October 23, 2003
W.I.N.:
Grade inflation takes a toll on students (Fredreka Schouten, Gannett News Service)
Around the country, even students with stellar high school records have discovered that they don't have all the skills to survive in college. In Georgia, for instance, four out of 10 students who earn the popular Hope Scholarships to the state's university system lose the
scholarship after they earn about 30 credits — roughly a year's worth of work — because they can't keep their grades up.Performances on college admissions tests point to possible grade inflation. Fifteen years ago, students with A averages accounted for 28% of SAT test takers, says Wayne Camara, who oversees research for the College Board.
Today, 42% of college-bound seniors have A averages, but they score no better on the college admissions tests than did A students a decade earlier.
Some education experts say the trend is a clear sign that high school teachers are handing out high grades for weak work. But many say the real culprit is the typical high school course load. Students just aren't taking the rigorous math, science and writing classes in high school that they need to succeed in college and the workplace.
Only 1 in 3 18-year-olds is even minimally prepared for college, according to a report by the Manhattan Institute, a New York-based think tank. The picture is even bleaker for minorities: Only 20% of black students in the class of 2001 were college-ready.
No problem; the colleges inflate them too and then you're just not ready for the workplace. Posted by Orrin Judd at October 23, 2003 1:33 PM
That's ok, just vote for the Dems so they can make it impossible to fire you!
Posted by: some random person at October 23, 2003 2:51 PMSince complaints about grade inflation go back to before I was born, if they were legitimate, by now the lowest grade would be A.
An A-average is a meaningless thing unless you know what the average is of. As Schouten almost says, an A in calculus will get you further in college than an A in home ec.
The new phenomenon is not grade inflation but something I haven't seen a word for -- grade superposition, perhaps.
When I was in school, the highest grade you could get was A. By the time my children were in high school, you could get extra credit, so it was possible to graduate with an average above the previous top 4.0. I have seen graduates with averages as high as 4.8.
In theory, and to a considerable extent in practice, this is not a deflation of A, which retains its status as floor/ceiling.
I wrote a column earlier this year arguing against
requiring candidates to exceed minimum standards. It got an enthusiastic response but only from engineers. The lawyers were baffled.

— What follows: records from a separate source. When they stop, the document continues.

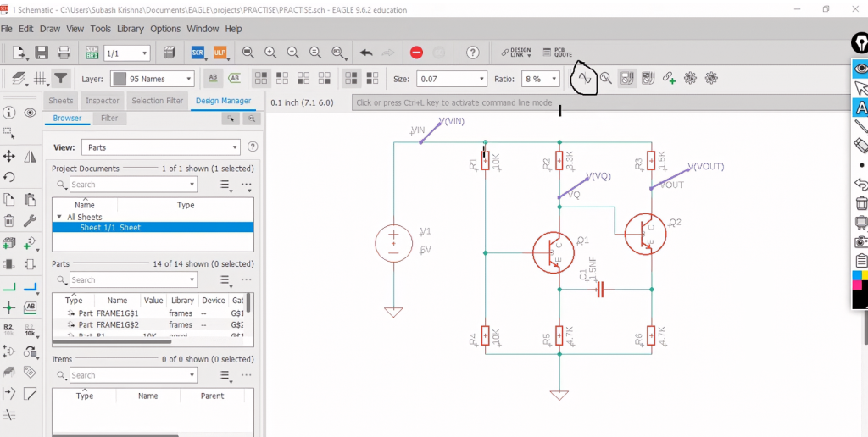This screenshot has width=868, height=437.
Task: Toggle the selection filter funnel button
Action: pyautogui.click(x=60, y=78)
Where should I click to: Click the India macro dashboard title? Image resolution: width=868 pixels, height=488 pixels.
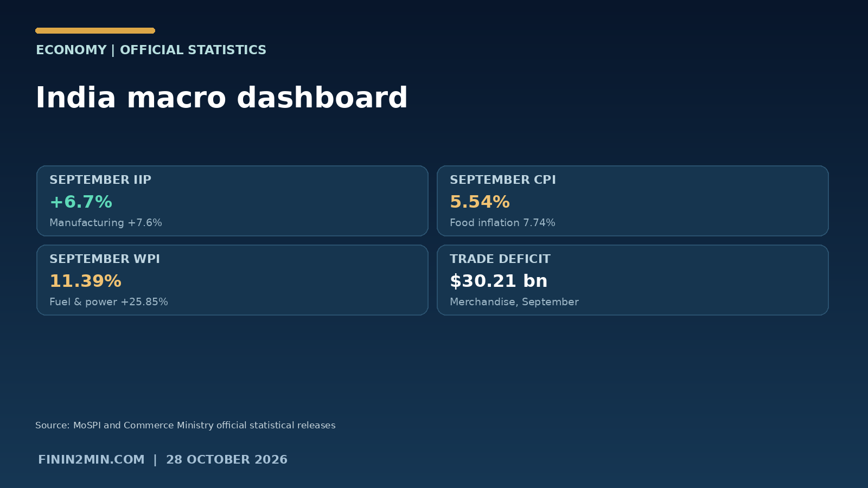tap(221, 98)
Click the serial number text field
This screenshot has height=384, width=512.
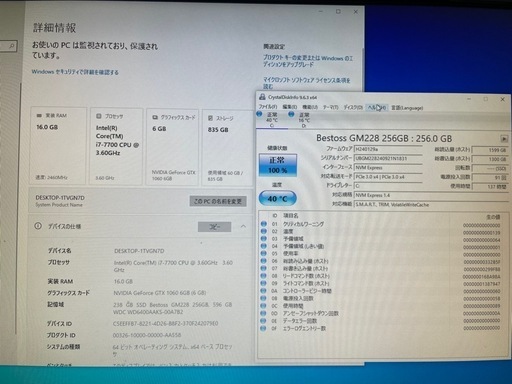pos(388,158)
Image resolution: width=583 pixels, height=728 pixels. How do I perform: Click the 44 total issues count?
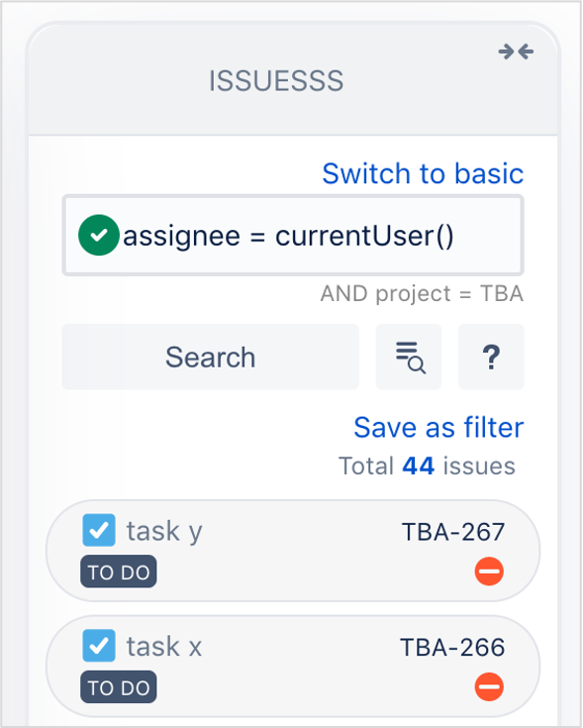tap(419, 466)
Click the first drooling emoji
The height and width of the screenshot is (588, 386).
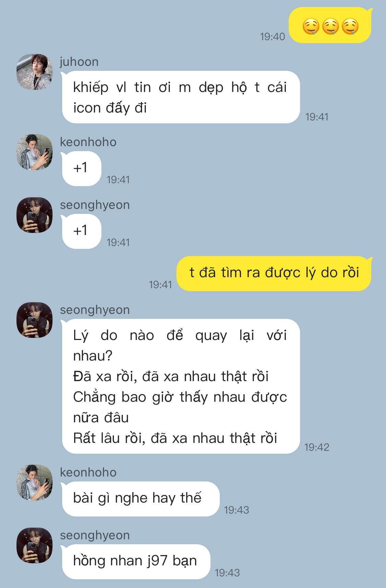point(311,26)
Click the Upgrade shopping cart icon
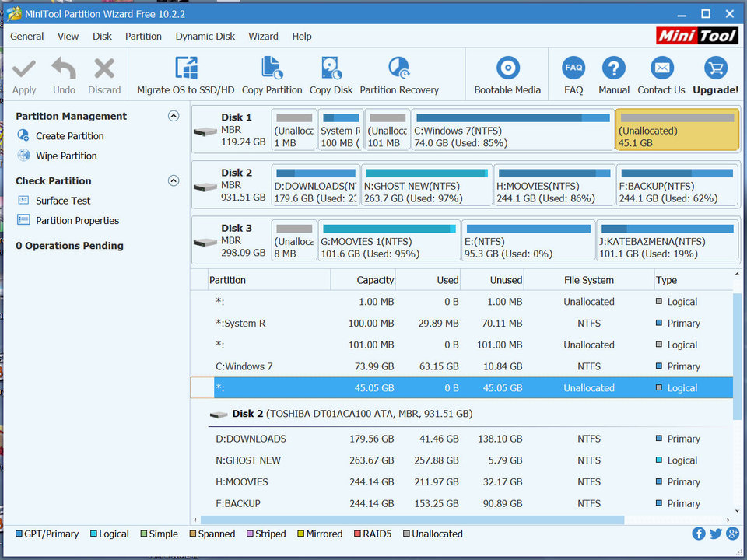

All of us know students who would always get the highest grade, and yet be unable to understand the material (particularly in high school). The "best" students were often the B+ and B students who worked hard to master the material, whether physics or languages. Grade inflation is probably a misnomer, especially now that bias plays such a role in the 'softer' fields.
And Harry's point is something: those who are used to preening and primping (and backstabbing) to get ahead academically would hate the hardest workers and try to run them off, even if they pose no threat (on the GPA curve). If merit were taken literally instead of statistically, the very top would become irrelevant. Put them in the towers and keep them there. The real movers would be those who could actually communicate and teach what they have learned. No posturing is required.
Posted by: jim hamlen at October 23, 2003 4:41 PMIt should be embarrassing - but isn't - to the education business, that its graduates need remedial reading, writing, and arithmetic, when they enter the real world.
And, real businesses chalk up that remediation expense as just another "cost of doing business". Which is passed on to the paying public in higher prices.
What to do? Naturally, colleges and universities raise tuitions and fees.